Lines from the beginning of the data through the line containing "Lakeside Garden (North) Guided Tour (Session 2)" are to be copied exactly, with no other line included.

+--

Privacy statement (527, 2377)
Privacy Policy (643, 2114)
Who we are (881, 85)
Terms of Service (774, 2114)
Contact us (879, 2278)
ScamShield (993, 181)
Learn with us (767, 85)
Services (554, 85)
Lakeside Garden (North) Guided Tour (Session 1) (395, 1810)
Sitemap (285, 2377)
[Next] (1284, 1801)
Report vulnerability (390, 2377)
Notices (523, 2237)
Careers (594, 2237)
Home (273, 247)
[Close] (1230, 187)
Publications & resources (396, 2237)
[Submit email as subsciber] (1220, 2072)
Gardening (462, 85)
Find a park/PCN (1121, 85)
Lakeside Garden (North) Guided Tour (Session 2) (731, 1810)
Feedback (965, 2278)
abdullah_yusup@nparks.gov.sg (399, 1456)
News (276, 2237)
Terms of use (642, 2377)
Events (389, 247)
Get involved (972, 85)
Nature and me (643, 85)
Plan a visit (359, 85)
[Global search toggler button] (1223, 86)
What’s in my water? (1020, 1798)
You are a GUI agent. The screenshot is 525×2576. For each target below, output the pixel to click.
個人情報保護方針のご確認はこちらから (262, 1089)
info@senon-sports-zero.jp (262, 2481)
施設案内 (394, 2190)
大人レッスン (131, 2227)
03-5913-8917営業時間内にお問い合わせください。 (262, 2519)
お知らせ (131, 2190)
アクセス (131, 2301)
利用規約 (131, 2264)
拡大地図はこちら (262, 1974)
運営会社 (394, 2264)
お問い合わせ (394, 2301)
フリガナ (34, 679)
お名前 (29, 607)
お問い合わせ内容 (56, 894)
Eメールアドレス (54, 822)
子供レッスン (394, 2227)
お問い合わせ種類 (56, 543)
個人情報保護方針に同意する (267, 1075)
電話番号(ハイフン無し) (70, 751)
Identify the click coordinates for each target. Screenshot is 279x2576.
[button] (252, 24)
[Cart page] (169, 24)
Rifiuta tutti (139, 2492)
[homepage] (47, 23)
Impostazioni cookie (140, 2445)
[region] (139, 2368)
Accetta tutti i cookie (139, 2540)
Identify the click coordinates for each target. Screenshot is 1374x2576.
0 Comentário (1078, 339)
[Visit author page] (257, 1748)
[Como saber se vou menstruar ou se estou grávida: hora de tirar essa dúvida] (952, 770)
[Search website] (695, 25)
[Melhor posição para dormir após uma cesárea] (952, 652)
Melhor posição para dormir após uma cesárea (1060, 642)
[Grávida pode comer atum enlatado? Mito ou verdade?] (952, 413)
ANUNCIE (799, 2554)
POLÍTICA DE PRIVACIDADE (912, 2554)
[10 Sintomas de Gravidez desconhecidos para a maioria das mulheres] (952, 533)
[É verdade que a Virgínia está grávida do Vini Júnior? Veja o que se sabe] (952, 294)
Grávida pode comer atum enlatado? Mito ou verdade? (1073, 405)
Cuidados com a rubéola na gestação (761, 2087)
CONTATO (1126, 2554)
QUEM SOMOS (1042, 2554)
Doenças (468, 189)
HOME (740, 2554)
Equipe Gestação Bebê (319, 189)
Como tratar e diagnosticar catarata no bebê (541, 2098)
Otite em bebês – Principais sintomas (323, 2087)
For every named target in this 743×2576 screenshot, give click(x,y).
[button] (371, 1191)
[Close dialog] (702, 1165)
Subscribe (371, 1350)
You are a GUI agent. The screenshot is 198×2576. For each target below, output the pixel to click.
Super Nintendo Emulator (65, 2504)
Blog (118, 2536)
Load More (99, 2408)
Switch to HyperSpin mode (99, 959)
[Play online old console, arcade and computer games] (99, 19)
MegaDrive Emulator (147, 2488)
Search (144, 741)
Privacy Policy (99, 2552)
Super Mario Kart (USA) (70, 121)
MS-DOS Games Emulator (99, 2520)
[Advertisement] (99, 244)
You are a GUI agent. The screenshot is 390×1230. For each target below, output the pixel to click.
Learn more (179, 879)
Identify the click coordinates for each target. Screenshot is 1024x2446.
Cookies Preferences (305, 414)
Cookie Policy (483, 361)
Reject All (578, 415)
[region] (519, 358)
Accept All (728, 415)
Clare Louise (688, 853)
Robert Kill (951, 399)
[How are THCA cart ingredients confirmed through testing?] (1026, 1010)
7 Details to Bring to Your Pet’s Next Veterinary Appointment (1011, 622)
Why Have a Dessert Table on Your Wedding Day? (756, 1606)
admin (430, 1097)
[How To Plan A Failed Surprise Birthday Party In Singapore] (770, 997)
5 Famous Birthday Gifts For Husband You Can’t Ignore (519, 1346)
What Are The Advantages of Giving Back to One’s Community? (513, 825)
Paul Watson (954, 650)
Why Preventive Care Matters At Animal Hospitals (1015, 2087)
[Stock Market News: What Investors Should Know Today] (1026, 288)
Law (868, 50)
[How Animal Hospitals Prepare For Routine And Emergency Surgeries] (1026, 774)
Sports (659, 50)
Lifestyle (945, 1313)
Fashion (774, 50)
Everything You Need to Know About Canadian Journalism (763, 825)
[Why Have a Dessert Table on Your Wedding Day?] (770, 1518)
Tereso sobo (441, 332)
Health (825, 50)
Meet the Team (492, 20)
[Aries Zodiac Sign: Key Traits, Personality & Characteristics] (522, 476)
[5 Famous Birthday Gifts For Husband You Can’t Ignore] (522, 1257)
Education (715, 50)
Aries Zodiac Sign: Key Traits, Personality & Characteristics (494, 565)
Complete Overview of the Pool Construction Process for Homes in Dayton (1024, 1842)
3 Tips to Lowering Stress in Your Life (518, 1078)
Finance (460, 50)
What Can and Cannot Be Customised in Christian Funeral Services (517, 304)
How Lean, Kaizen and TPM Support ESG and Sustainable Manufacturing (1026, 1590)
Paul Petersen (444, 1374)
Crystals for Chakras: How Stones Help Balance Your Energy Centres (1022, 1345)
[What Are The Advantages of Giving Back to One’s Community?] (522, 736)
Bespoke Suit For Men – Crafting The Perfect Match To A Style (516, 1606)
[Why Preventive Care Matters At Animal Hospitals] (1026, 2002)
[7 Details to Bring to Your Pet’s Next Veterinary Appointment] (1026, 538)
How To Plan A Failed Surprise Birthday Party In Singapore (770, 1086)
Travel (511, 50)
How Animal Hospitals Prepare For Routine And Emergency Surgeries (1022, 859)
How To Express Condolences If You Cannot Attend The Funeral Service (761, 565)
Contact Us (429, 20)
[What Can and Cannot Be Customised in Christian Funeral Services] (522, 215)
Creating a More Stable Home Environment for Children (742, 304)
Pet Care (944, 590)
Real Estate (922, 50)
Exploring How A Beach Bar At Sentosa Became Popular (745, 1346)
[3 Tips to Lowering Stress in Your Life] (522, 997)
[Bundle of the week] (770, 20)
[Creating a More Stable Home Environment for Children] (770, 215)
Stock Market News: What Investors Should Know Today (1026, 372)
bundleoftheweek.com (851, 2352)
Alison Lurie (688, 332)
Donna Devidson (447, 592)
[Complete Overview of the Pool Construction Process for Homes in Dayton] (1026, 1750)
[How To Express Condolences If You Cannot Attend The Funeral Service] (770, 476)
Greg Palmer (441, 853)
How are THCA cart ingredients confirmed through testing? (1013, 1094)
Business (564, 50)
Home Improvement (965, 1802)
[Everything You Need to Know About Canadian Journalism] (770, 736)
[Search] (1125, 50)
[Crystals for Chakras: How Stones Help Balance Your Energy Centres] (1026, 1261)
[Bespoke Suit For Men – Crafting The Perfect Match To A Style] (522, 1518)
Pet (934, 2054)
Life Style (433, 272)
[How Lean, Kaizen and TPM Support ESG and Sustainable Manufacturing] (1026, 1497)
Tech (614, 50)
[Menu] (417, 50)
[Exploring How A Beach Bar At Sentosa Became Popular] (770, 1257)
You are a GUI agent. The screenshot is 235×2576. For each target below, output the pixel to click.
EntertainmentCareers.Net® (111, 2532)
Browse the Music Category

+--

* The answer *
Privacy statement (527, 2377)
Privacy Policy (643, 2114)
Who we are (881, 85)
Terms of Service (774, 2114)
Contact us (879, 2278)
ScamShield (993, 181)
Learn with us (767, 85)
Services (554, 85)
Lakeside Garden (North) Guided Tour (Session 1) (395, 1810)
Sitemap (285, 2377)
[Next] (1284, 1801)
Report vulnerability (390, 2377)
Notices (523, 2237)
Careers (594, 2237)
Home (273, 247)
[Close] (1230, 187)
Publications & resources (396, 2237)
[Submit email as subsciber] (1220, 2072)
Gardening (462, 85)
Find a park/PCN (1121, 85)
Lakeside Garden (North) Guided Tour (Session 2) (731, 1810)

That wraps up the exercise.